Finance Minister Winston Jordan said Venezuelan officials informed him during a visit to Caracas that they will be acquiring rice from other suppliers, including Suriname, by the end of the year.
Venezuela has in the past four years purchased about 40 per cent of Guyana’s rice production, or about 200,000 tons, paying for it with oil that amounts to about half of Guyana’s daily supply needs.
“It will be a significant blow to us,” said Peter DeGroot, president of the Rice Millers Association.
The exchange of rice for oil was done under the Petrocaribe programme, a Venezuelan initiative that provides fuel at generous financial terms to Caribbean and Central American countries. Guyana remains a member of Petrocaribe and will continue to buy oil from Venezuela, Jordan said.
Jordan said Venezuela did not disclose the reason for its decision, but the long-running border dispute has been heating up following the recent disclosure of a major oil discovery off Guyana in waters that Venezuela also claims. Venezuelan President Nicolas Maduro announced Monday that he was recalling his ambassador in Guyana for consultations and would review relations between the countries.
Venezuela has long refused to recognise a boundary drawn in 1899 and it claims about two-thirds of Guyana’s territory as its own.
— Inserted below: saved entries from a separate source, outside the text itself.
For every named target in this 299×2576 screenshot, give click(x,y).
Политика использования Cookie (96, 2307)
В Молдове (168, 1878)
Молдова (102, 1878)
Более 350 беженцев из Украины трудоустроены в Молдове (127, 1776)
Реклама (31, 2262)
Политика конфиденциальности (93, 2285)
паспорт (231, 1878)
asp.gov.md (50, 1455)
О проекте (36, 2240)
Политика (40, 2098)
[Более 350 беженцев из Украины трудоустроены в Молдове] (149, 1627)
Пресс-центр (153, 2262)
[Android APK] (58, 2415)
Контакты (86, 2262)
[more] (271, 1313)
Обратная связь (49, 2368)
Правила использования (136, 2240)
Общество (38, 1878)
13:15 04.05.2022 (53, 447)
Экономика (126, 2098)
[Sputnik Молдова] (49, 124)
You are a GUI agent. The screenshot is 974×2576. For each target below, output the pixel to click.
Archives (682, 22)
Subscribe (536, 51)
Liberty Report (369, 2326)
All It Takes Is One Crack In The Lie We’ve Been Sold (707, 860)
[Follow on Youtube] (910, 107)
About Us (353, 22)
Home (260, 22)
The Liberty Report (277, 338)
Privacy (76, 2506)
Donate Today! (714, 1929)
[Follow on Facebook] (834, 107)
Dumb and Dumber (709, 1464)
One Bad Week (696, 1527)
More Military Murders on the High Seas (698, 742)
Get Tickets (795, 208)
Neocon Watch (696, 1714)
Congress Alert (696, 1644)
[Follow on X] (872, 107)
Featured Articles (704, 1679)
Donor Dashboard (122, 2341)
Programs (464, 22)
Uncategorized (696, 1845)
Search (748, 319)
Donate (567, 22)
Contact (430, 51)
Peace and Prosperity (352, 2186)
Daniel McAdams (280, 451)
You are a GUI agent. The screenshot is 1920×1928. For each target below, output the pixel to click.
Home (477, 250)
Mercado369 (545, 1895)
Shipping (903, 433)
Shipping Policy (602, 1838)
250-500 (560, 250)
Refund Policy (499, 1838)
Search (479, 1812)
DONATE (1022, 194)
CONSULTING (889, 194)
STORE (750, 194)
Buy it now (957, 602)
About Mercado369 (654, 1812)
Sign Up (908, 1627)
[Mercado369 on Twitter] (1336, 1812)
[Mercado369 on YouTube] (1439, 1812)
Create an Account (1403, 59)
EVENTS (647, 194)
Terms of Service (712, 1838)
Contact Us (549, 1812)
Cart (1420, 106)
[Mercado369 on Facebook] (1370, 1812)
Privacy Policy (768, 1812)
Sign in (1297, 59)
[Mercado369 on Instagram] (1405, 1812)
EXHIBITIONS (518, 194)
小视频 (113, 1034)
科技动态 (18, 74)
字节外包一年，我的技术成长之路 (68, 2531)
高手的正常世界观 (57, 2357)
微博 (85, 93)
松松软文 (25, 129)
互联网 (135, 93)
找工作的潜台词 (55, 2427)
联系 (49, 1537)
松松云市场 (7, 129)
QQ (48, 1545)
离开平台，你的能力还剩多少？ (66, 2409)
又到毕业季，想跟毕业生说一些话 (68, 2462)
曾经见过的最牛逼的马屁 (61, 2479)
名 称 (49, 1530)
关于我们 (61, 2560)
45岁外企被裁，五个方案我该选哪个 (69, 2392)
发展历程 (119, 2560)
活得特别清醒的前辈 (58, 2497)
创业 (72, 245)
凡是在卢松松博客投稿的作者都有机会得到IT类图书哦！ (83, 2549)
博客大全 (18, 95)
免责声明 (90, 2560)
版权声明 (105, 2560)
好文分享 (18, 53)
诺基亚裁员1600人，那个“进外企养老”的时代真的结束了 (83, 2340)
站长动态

Venezuela published a new map in May that expanded its maritime territory to essentially leave Guyana landlocked.
Guyana Prime Minister Moses Nagamootoo said the timing of the rice announcement made it at least appear that it is connected to the border fight.
“It will have to be considered whether Venezuela’s position of the non-renewal of the Petrocaribe barter agreement is indeed an act of economic sanction against Guyana,” he said in a statement.
President David Granger told Parliament yesterday that Guyana does not have the military capacity to challenge Venezuela and his government would seek an international judicial settlement over the border issue.
“Guyana has never used aggression against any state,” said Granger, a retired army general. “In as much as we are a peace loving state we will not allow our territorial integrity to be violated and threatened.”